A new study from researchers at Penn State that was published in The American Journal of Medical Genetics may have an answer to this question. These researchers found that the number of children in special education classes has remained steady over the 11 year period from 2000-2010. This reinforces the data from the aforementioned studies that autism phenotype has not increased in prevalence. They also found that children diagnosed with intellectual disability has been on the decline during this period while autism has increased. Furthermore, this reported decline in children diagnosed with intellectual disability almost completely offsets the increase in children diagnosed with autism. In other words, over the period from 2000-2010 autism increased because physicians transitioned away from using intellectual disability as a diagnosis, preferring to use autism instead. Incidence is not changing, the label is.

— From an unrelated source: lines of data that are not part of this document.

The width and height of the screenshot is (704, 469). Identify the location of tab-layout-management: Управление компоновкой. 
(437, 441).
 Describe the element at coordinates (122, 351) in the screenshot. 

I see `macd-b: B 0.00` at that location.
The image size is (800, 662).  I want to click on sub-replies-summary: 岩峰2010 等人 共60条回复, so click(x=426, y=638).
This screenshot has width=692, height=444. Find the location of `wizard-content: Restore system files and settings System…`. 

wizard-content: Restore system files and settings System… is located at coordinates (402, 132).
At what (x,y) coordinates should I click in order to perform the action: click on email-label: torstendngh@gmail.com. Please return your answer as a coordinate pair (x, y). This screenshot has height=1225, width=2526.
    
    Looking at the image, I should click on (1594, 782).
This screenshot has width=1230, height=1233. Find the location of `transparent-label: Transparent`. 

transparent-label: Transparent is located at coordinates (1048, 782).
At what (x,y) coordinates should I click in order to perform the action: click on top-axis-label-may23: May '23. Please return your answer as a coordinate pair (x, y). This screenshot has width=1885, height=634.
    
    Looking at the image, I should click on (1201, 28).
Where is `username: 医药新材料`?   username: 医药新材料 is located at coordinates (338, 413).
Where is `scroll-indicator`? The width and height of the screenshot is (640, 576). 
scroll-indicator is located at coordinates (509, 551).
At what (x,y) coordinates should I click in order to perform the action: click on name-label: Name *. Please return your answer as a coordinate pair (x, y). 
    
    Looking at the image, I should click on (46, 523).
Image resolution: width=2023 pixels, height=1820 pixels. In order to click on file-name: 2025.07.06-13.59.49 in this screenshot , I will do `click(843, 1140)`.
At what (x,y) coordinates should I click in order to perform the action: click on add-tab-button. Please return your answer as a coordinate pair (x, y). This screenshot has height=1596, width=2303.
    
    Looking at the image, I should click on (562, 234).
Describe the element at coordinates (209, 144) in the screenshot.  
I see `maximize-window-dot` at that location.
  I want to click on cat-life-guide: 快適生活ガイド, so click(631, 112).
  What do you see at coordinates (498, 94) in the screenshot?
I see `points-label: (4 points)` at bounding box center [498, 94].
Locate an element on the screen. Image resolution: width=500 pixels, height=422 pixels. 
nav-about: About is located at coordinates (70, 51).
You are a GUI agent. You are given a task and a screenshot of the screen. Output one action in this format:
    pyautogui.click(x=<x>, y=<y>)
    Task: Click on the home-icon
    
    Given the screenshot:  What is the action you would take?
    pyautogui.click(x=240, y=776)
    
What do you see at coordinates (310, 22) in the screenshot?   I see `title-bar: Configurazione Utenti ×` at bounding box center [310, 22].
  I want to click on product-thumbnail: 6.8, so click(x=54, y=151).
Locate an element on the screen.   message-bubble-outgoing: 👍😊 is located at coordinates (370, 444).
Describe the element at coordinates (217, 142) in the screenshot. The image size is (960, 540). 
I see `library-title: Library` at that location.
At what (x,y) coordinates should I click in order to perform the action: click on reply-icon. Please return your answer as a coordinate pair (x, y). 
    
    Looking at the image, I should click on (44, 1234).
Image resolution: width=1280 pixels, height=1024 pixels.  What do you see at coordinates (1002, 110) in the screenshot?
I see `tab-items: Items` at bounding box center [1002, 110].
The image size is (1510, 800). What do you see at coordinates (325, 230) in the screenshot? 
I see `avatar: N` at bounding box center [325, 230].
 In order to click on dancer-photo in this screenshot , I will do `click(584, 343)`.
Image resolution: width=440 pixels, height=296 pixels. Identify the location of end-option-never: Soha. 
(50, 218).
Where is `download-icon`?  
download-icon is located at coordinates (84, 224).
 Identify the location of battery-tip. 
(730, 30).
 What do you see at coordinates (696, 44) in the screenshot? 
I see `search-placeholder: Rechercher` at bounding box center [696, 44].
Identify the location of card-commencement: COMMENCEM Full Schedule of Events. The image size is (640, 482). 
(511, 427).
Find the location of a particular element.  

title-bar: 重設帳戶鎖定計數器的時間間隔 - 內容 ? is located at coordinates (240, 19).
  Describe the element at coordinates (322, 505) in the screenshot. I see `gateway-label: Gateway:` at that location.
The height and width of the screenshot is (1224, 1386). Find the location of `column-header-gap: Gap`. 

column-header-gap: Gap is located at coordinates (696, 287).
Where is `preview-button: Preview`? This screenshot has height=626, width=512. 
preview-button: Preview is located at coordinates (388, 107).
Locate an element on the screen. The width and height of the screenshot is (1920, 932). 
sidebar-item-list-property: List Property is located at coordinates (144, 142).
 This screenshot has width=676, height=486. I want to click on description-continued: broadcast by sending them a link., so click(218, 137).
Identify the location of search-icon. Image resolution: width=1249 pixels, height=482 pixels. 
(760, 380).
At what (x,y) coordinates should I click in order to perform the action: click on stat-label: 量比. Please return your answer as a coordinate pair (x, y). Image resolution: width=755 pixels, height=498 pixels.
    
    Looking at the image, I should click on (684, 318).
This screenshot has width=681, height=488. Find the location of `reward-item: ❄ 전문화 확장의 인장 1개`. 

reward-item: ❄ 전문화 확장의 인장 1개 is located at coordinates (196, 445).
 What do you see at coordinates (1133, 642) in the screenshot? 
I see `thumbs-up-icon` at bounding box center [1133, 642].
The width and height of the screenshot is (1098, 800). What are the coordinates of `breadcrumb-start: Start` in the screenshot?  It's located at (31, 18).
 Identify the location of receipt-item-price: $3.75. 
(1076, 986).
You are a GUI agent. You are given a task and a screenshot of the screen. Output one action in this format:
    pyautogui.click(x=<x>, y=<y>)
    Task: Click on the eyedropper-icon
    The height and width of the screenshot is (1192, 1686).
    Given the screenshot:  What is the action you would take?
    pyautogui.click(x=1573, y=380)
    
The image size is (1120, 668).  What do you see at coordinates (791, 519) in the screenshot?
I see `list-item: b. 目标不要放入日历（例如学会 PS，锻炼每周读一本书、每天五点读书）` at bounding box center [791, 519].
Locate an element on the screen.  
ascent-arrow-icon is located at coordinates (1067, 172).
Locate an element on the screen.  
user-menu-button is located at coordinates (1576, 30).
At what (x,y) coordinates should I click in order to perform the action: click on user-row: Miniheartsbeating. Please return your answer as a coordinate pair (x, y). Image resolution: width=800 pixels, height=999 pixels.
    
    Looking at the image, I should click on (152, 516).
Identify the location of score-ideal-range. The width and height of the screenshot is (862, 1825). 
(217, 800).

Data from study showing concurrent decline in intellectual disability diagnosis and increase in autism diagnosis. Photo credit: Penn State University

As I said back in May, the real problem with chasing down every suspected autism lead is that it diverts resources away from legitimate science. In studies of identical twins, the concordance for autism is as high as 95 percent, and parents who have one child with autism have as high as an 18 percent chance of having a second child with autism. These data point to autism having a very strong genetic component and therefore resources need to be focused at identifying these factors.